In February, Brazil’s central government saw a significant deterioration in its budgetary situation, according to data released by the Treasury on Tuesday. Despite an increase in revenues, the government faced challenges as expenses surged.

The primary budget deficit for the central government reached 58.4 billion reais ($11.7 billion) in February, marking a notable 37.7% increase in real terms compared to the same month last year.

Total spending soared by 27.4% from February 2023, amounting to 190.9 billion reais. Much of this increase was attributed to court-ordered debt payments, totaling 30.1 billion reais, as explained by the Treasury.

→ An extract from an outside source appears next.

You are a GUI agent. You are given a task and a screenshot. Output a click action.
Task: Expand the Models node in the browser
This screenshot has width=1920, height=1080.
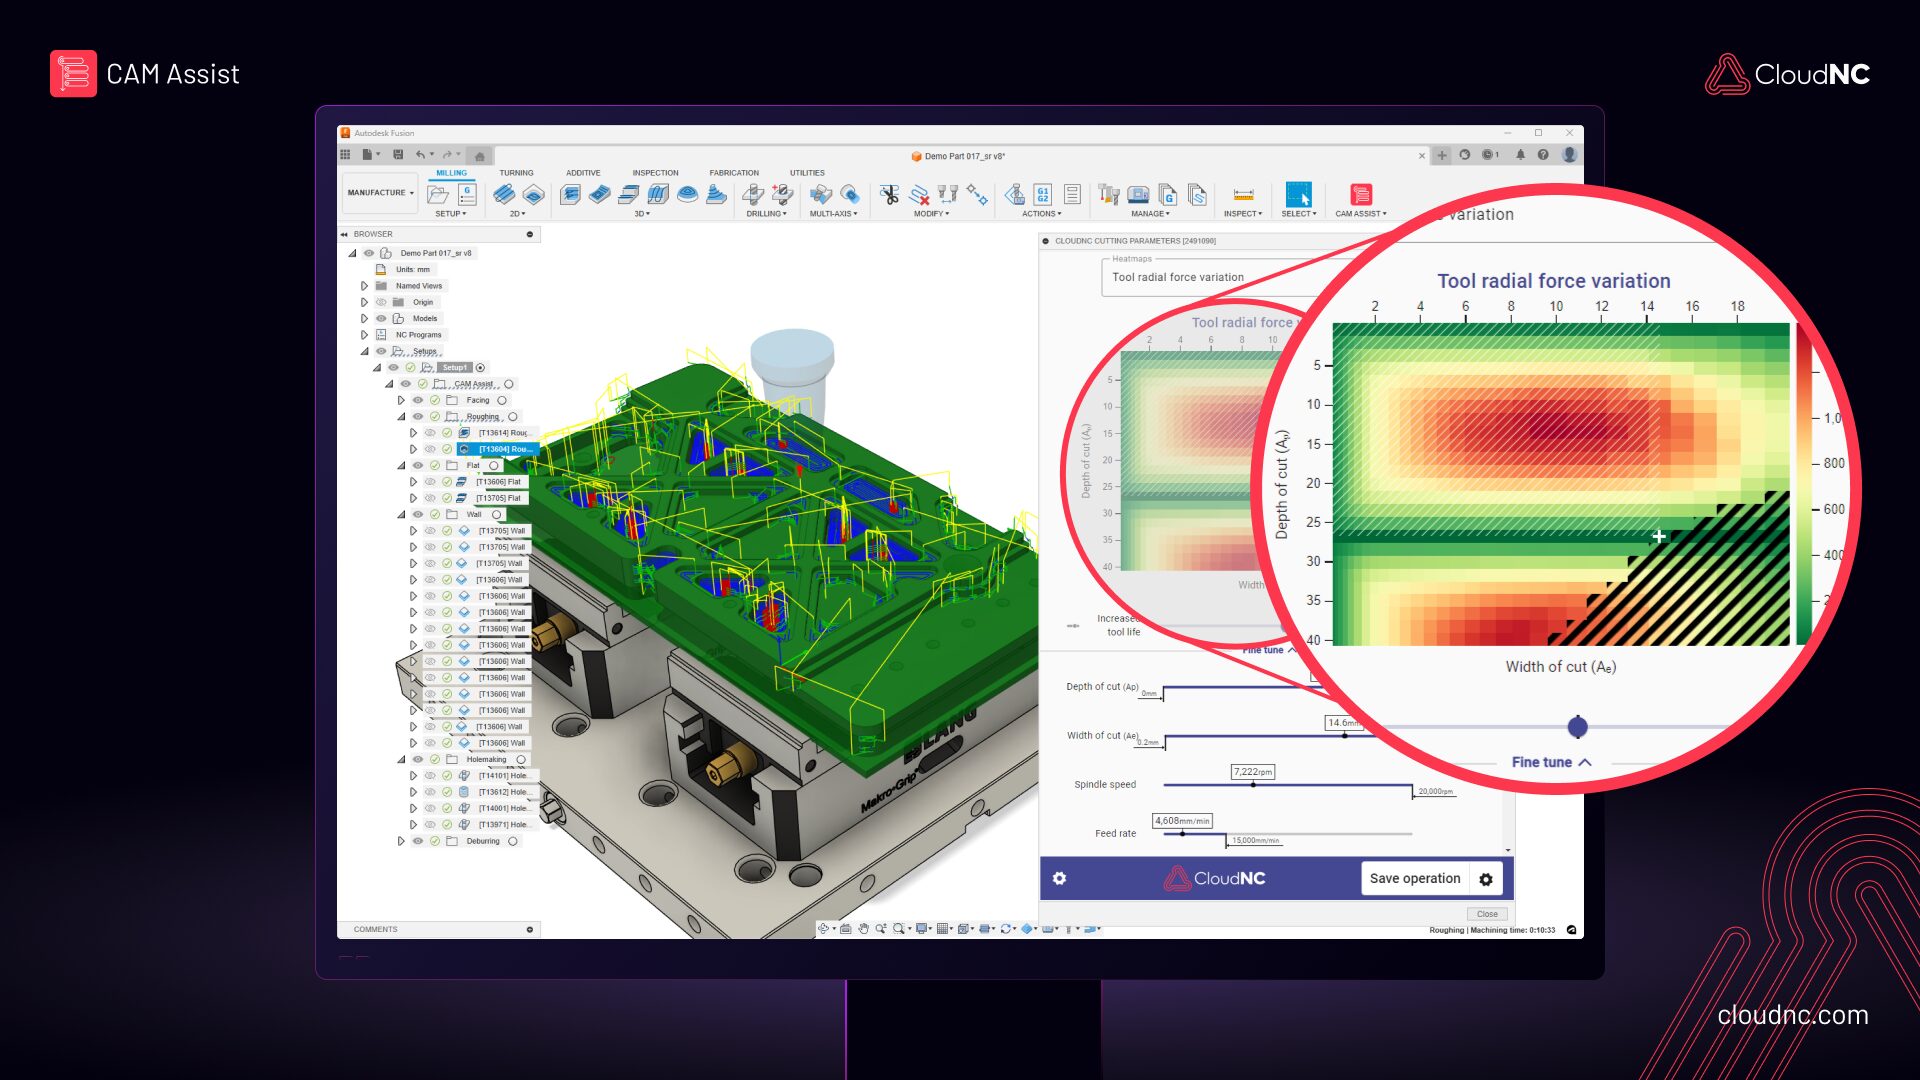[x=364, y=318]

Treasury Secretary Rogerio Ceron noted that the timing of these court-ordered payments, usually made in May or June, distorted the comparison with expenditures from February of the previous year.

Meanwhile, net revenue saw a significant rise of 23.4% year-on-year, reaching 132.5 billion reais. This increase was largely driven by record tax revenue for the month, supported by the taxation of closed-end funds and the reinstatement of federal taxes on fuels.

However, despite the government’s reliance on revenue growth to mitigate the deficit, market skepticism persists regarding its ability to meet its fiscal targets. Last week, the Planning and Finance ministries adjusted their projections for public accounts, maintaining the goal of a primary deficit equivalent to 0% of GDP. Yet, market estimates suggest a deficit of 0.75% of GDP, according to a central bank survey.

Year-to-date, the central government has recorded a primary surplus of 20.9 billion reais, significantly lower than the surplus of 38.3 billion reais from the same period last year, primarily due to increased spending.

Looking ahead, the government is expected to submit its fiscal target for next year to Congress by mid-April. This follows indications that it aims for a primary surplus of 0.5% of GDP in 2025 and 1% of GDP in 2026. However, the feasibility of these targets remains uncertain, with Ceron acknowledging that achieving them hinges on the country’s fiscal recovery trajectory.